第2章: メルワンの誕生
1903–1905年· ババ 9–11歳ページ 127 / 5,444
ルイスは勇敢な気質を持ち、寛大で親切だった。彼は誰も恐れず、年上の少年たちさえ恐れなかった。ルイスは勉強にはほとんど興味がなかったが、頭がよかったので、いつもどうにか課程を通過していた。彼は機知に富み、ユーモアがあり、メルワンと大いに楽しい時を過ごした。
ある日、二人のイラニ少年の間でけんかが起こった。メルワンは二人が殴り合うのを止めようとしたが、二人の少年はあまりに怒っていたため、その拳のけんかを防ぐことができなかった。二人が地面を転げ回って戦っていると、ルイスが叫んだ。「メルワンの言うことを聞くのか、聞かないのか?さもないと、二人ともぶちのめすぞ。」ルイスの脅しにおびえて、少年たちはけんかをやめたが、内心ではまだ怒りに煮え立っていた。それから、彼にしかできない穏やかなやり方で、メルワンは二人を説き伏せ、互いに許し合って再び友人にさせた。少年たちは抱き合い、思春期特有の相互の怒りと苦々しさは静まった。
前述のように、多くの少年たちは争いを収めるため、よくメルワンのもとへ来た。メルワンが事態を鎮めようとしても彼らがけんかを続ける場合、メルワンは筋骨たくましいレスラーの大柄な少年二人を、自分の「執行役」として呼び寄せた。たいていは、この執行役を呼ぶという脅しだけで、少年たちのけんかを止めるには十分だった。1
メルワンは友人や知人の大きな輪を築いた。彼は選民意識を持つ者ではなく、自分に示される敬意を重視することもなかった。上級学年の年上の少年たちも彼を尊敬していたにもかかわらずである。ある意味で、メルワンはそのころからすでに崇敬されていた。しかし彼は幼いころから、神は自我の強い者を受け入れないと悟っていた。メルワンは父の善良で聖者のような気質を受け継いだと言われていた。シェリアルジは、人としても、きわめて誠実で疑いようのない正直さを備えた実業家としても、高く尊敬されていた。その彼でさえ息子を敬っていた。メルワンが部屋に入って来るたび、シェリアルジは立ち上がった。

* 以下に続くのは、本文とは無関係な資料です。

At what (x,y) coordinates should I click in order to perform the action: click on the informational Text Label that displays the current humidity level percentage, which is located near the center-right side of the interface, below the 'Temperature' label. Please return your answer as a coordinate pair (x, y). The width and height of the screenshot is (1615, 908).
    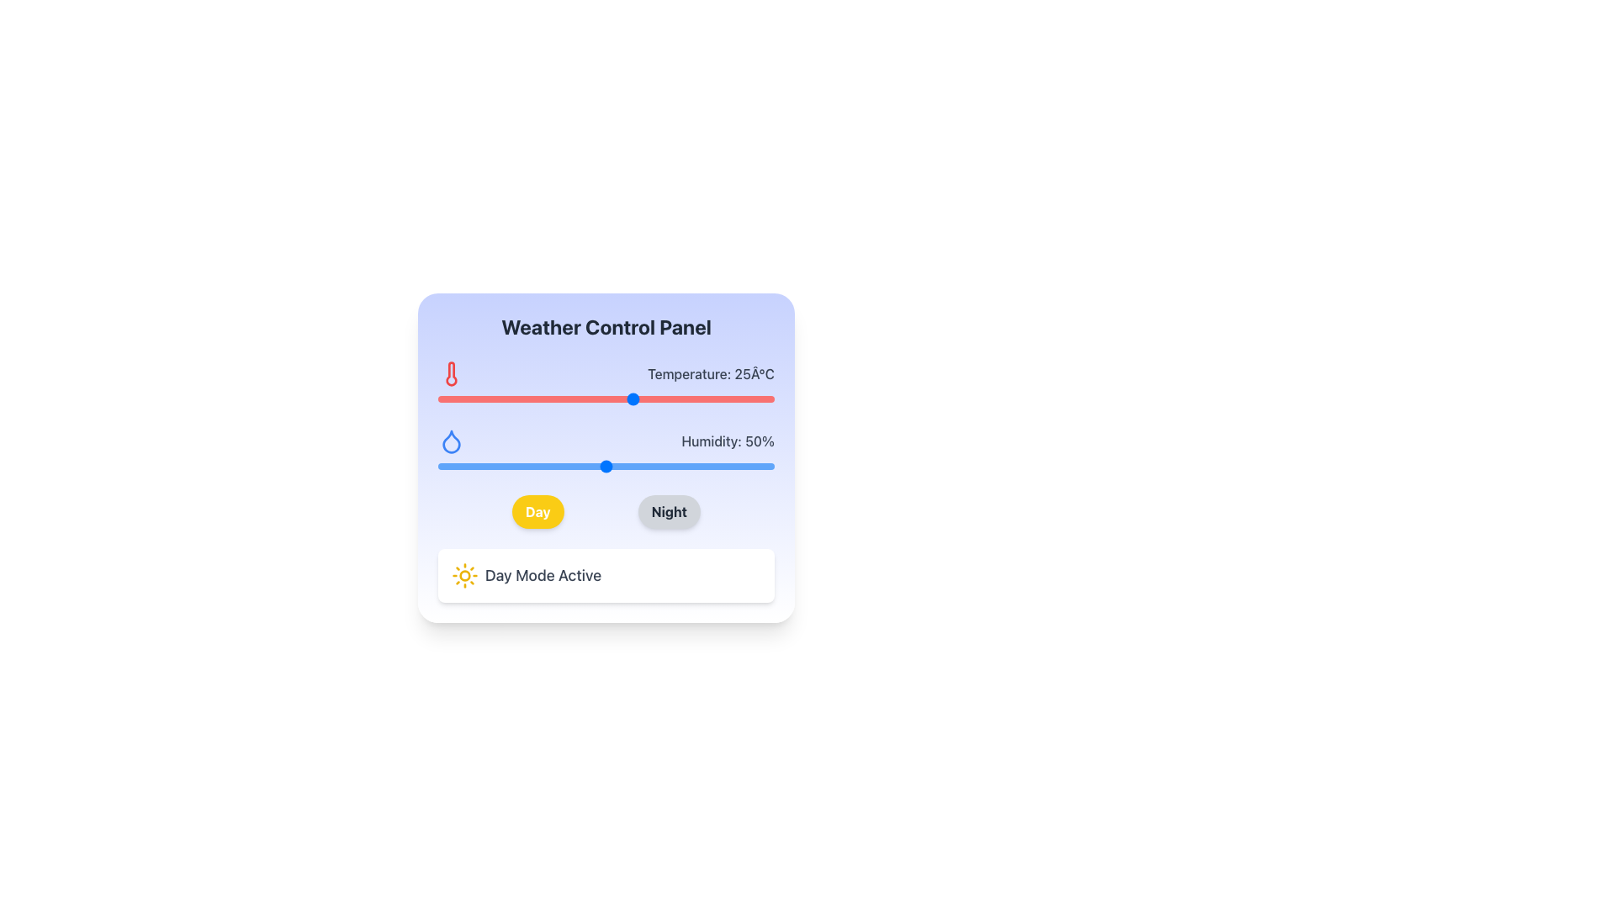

少年時代、メルワンはよく家の戸口の段に腰を下ろし、何時間も星や月を見つめていた。時には友人たちが彼に加わったが、彼は深く没入し、まるで我を忘れたようになり、彼らの質問に答えることも、会話に加わることもなかった。
前に述べたように、メモがベイリーを好まなかったため、夜遅くと早朝が、ベイリーにとってメルワンと一緒にいられる最良の機会だった。「当時、日が暮れた後に通りにいる人はごくわずかでした」とベイリーは説明した。「そのような完全な静けさと平和の時に、メルワンと私は九時に会い、真夜中、あるいは午前二時まで話し続け、そのように時を過ごしたのです。」
脚注
- 1.バーバー自身がこの話を著者に語った。